# [EXERCISE INSTRUCTIONS]
In the material below, some lines carry "trash". Copy each such line.
[Start of Attachment]
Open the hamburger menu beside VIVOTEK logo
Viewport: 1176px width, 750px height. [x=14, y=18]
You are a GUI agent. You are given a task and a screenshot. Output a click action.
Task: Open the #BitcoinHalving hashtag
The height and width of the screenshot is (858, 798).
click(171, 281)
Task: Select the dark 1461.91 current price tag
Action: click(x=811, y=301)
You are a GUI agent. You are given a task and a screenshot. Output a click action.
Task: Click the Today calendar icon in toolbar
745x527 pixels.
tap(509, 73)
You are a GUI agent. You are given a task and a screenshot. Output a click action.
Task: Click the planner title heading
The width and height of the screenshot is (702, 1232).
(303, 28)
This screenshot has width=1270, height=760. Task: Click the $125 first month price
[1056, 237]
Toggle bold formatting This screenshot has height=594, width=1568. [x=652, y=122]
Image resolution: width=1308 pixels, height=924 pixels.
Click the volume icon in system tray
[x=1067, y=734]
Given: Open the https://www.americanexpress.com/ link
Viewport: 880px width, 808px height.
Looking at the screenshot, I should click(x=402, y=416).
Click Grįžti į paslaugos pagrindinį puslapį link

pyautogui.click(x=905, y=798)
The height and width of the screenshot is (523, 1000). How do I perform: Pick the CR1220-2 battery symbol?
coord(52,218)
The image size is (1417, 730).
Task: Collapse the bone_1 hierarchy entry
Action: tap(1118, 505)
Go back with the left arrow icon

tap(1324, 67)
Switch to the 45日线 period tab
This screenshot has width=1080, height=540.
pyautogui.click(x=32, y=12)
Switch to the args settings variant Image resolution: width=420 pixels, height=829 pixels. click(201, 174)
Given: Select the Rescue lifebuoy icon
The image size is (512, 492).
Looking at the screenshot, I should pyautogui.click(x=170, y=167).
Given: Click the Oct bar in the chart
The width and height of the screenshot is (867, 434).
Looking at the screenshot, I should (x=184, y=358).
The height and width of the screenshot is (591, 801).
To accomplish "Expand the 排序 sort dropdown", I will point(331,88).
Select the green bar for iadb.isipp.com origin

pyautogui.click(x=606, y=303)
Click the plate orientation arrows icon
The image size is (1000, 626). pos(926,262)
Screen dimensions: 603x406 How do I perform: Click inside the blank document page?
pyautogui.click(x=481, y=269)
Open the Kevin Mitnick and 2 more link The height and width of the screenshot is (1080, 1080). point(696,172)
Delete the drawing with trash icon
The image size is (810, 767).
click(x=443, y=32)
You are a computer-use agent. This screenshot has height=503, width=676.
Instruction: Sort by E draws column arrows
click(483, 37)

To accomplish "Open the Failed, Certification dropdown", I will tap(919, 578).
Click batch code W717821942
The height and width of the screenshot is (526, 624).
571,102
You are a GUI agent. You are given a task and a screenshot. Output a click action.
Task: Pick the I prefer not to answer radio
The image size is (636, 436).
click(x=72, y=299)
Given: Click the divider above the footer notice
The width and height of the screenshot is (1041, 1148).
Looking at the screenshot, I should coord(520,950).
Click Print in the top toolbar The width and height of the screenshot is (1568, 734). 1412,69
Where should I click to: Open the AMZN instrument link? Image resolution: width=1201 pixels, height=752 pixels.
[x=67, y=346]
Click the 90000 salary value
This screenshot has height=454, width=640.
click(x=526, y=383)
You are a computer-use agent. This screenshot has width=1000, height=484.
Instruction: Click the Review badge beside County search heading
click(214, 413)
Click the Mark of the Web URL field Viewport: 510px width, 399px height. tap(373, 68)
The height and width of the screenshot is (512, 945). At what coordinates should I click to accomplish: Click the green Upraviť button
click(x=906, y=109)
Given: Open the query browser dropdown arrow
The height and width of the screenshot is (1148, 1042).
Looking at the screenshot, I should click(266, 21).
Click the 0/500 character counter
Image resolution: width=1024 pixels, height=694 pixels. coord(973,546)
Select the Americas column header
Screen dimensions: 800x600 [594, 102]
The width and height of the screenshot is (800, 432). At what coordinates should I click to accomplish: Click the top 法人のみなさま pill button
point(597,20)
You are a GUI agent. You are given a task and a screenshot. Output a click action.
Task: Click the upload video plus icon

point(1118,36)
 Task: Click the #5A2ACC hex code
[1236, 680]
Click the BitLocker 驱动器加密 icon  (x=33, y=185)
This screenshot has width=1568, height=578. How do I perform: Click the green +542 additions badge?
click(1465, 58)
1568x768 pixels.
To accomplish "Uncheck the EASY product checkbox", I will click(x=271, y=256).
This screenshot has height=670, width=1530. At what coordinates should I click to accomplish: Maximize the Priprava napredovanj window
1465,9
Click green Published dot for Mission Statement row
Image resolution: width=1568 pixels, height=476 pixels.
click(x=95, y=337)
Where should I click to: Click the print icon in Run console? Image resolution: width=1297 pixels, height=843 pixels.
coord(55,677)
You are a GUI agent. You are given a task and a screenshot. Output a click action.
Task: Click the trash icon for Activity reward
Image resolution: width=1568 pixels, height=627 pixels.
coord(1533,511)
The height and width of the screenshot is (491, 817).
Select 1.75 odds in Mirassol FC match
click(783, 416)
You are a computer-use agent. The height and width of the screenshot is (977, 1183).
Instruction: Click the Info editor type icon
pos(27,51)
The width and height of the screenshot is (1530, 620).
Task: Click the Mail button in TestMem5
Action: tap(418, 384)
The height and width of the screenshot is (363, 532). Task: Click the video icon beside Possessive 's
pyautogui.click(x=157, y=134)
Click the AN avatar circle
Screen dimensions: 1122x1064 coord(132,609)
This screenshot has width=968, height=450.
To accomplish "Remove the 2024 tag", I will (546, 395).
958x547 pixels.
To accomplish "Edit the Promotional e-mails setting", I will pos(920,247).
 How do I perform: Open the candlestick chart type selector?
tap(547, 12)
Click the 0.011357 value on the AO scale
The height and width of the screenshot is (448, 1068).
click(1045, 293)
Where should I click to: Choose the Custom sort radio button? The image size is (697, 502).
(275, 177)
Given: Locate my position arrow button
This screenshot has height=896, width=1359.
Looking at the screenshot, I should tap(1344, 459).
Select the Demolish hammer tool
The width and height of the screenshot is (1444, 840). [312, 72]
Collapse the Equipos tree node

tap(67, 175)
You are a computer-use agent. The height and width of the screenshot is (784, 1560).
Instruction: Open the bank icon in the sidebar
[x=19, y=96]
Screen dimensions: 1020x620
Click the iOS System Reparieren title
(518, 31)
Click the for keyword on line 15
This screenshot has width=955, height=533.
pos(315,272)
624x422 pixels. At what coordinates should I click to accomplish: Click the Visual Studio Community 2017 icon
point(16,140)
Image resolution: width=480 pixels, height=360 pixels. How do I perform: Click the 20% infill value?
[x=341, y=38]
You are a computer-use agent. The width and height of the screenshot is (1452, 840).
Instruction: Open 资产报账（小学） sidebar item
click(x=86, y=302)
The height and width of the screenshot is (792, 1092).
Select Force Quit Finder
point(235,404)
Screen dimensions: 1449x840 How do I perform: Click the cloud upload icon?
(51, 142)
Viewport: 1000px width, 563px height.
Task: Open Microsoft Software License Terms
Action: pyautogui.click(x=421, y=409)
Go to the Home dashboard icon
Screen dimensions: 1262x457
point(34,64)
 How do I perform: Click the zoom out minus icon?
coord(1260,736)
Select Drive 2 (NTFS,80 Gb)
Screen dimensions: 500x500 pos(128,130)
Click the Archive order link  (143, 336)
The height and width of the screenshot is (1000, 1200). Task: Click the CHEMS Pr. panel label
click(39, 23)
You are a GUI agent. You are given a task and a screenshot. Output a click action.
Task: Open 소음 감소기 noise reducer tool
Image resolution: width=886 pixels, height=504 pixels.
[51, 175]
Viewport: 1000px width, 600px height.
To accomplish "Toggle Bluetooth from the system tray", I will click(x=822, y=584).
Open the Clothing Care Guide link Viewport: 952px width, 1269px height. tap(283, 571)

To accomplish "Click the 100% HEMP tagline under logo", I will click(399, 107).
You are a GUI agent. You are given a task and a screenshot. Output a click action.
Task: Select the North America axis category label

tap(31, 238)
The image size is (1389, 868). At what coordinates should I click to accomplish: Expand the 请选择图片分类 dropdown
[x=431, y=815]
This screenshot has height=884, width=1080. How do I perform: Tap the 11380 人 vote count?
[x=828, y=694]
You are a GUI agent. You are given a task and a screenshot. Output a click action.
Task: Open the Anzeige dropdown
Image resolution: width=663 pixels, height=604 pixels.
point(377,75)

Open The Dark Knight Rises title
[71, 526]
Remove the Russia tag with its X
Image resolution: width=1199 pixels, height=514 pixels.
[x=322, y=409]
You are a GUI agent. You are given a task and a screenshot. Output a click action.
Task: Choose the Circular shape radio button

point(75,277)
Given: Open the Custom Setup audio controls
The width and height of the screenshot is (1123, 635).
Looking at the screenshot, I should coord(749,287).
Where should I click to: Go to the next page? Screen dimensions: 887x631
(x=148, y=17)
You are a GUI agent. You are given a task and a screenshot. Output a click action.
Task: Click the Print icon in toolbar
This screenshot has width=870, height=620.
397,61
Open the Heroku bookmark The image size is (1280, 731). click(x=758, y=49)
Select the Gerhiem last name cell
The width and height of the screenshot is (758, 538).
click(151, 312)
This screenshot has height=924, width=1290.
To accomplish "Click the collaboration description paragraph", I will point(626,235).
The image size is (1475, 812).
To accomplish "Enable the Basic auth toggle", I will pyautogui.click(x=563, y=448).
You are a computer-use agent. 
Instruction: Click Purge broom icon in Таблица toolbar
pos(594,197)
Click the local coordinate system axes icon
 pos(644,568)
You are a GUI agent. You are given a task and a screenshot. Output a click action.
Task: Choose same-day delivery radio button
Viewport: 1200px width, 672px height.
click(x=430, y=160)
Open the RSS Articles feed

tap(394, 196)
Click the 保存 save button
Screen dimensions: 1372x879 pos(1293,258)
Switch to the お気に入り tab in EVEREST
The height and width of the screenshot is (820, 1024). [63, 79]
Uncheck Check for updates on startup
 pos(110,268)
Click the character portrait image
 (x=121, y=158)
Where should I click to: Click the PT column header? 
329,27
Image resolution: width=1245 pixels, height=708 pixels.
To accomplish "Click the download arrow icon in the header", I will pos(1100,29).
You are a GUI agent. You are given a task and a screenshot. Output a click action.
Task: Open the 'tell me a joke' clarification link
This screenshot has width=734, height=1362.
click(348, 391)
[End of Attachment]
# [RESULT OF THE TASK]
Delete the drawing with trash icon
Task: Click the trash icon for Activity reward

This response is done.